> _Your instructions_
The line containing "Select the All filter pill" marks the end: write out exactly every line from the first line of the data below through that line, and only those.

(Saved entries)
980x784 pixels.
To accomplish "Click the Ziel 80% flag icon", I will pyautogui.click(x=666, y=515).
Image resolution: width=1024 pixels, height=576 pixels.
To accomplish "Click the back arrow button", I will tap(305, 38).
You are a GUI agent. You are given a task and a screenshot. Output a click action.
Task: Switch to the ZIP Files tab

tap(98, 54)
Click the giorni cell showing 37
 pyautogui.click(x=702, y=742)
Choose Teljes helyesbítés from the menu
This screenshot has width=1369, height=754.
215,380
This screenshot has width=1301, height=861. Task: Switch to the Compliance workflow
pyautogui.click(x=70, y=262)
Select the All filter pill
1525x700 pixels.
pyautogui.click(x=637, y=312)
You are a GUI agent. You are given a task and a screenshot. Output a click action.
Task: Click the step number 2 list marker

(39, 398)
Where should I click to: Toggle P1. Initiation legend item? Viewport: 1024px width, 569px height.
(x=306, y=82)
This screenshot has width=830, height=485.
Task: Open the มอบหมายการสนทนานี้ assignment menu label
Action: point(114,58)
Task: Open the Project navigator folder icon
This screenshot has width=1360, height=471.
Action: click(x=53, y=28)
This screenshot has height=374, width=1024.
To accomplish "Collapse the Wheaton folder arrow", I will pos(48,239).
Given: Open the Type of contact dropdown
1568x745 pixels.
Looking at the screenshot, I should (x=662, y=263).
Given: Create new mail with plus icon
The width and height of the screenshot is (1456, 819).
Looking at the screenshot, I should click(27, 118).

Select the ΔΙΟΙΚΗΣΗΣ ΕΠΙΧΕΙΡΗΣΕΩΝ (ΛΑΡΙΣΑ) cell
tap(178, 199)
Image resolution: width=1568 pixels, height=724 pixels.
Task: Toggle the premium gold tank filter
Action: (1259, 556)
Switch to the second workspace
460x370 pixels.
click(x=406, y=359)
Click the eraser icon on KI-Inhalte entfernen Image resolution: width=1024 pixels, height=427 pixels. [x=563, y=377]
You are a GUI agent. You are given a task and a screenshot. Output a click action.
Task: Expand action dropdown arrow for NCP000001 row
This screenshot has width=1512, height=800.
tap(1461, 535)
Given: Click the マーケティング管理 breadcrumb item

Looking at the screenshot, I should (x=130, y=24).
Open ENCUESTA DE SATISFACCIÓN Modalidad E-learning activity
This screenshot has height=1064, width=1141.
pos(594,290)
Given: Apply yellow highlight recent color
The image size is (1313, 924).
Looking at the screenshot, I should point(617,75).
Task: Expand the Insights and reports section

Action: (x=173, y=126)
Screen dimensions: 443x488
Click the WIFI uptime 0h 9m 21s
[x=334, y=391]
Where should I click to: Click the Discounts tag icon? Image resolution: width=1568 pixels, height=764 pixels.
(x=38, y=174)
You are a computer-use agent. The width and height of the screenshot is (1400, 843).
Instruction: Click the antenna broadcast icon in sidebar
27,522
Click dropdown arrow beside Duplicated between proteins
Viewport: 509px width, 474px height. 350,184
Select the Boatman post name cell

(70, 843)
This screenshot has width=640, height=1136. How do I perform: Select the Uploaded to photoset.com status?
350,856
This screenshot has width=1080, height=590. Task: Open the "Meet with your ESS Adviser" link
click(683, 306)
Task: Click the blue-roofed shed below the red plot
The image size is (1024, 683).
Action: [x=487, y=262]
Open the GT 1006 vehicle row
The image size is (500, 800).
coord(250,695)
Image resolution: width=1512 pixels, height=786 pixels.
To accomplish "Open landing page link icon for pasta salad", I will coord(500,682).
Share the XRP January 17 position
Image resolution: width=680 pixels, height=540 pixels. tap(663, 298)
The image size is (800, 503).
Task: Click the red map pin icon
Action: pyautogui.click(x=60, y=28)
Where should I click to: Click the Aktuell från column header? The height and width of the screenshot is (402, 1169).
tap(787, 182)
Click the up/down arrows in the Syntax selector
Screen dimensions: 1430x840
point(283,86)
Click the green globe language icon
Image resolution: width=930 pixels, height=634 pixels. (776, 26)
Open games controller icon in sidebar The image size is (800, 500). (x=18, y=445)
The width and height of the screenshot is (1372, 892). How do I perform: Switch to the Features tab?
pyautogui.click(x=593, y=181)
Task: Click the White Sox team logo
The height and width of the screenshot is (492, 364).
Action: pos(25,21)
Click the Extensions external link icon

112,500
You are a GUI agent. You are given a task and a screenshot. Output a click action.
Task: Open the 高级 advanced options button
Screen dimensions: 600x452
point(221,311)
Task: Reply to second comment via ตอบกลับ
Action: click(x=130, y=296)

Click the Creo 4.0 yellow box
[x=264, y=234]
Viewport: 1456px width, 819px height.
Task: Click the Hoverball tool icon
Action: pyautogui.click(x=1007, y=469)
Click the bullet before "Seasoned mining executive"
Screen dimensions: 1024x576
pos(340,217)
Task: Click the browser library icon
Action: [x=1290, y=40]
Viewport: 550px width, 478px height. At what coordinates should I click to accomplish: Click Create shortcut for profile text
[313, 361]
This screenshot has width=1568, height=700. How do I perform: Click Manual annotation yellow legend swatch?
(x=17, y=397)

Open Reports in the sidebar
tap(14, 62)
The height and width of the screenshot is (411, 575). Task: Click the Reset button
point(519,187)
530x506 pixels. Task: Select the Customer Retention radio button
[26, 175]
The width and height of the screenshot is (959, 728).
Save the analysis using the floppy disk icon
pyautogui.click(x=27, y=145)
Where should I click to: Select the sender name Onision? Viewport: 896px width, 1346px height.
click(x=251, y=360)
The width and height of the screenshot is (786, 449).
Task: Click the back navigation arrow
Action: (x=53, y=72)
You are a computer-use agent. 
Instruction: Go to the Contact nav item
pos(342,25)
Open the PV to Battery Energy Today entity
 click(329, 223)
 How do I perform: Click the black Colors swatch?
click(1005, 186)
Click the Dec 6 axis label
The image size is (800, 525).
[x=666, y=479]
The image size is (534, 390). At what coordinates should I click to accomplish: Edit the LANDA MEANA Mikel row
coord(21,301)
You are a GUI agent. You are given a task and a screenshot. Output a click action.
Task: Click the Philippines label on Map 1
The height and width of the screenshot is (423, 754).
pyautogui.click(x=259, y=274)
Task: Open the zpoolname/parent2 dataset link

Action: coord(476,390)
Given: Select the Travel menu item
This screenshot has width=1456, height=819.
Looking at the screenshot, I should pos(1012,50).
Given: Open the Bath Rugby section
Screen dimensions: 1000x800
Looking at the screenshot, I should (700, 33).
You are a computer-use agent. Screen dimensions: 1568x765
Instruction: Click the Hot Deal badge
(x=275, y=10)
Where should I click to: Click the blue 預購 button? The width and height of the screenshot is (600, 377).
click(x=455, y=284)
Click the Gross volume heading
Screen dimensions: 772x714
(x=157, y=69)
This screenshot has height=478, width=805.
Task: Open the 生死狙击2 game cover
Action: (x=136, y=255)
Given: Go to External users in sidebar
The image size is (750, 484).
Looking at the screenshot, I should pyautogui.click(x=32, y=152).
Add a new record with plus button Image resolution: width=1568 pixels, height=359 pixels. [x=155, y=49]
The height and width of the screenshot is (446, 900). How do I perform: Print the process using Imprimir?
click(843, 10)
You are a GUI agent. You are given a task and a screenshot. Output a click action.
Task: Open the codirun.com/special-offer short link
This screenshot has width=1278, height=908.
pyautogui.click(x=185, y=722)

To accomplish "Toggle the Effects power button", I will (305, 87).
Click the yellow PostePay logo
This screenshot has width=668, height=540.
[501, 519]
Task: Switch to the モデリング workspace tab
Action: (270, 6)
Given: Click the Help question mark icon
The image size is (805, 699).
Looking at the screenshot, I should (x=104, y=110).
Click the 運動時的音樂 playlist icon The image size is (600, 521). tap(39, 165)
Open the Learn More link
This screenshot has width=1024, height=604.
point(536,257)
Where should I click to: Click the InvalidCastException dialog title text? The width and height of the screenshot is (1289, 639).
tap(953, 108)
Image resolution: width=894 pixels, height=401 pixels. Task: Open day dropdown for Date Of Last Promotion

> _Result of this task_
980x784 pixels.
To accomplish "Click the Ziel 80% flag icon", I will pyautogui.click(x=666, y=515).
Image resolution: width=1024 pixels, height=576 pixels.
To accomplish "Click the back arrow button", I will tap(305, 38).
You are a GUI agent. You are given a task and a screenshot. Output a click action.
Task: Switch to the ZIP Files tab

tap(98, 54)
Click the giorni cell showing 37
 pyautogui.click(x=702, y=742)
Choose Teljes helyesbítés from the menu
This screenshot has width=1369, height=754.
215,380
This screenshot has width=1301, height=861. Task: Switch to the Compliance workflow
pyautogui.click(x=70, y=262)
Select the All filter pill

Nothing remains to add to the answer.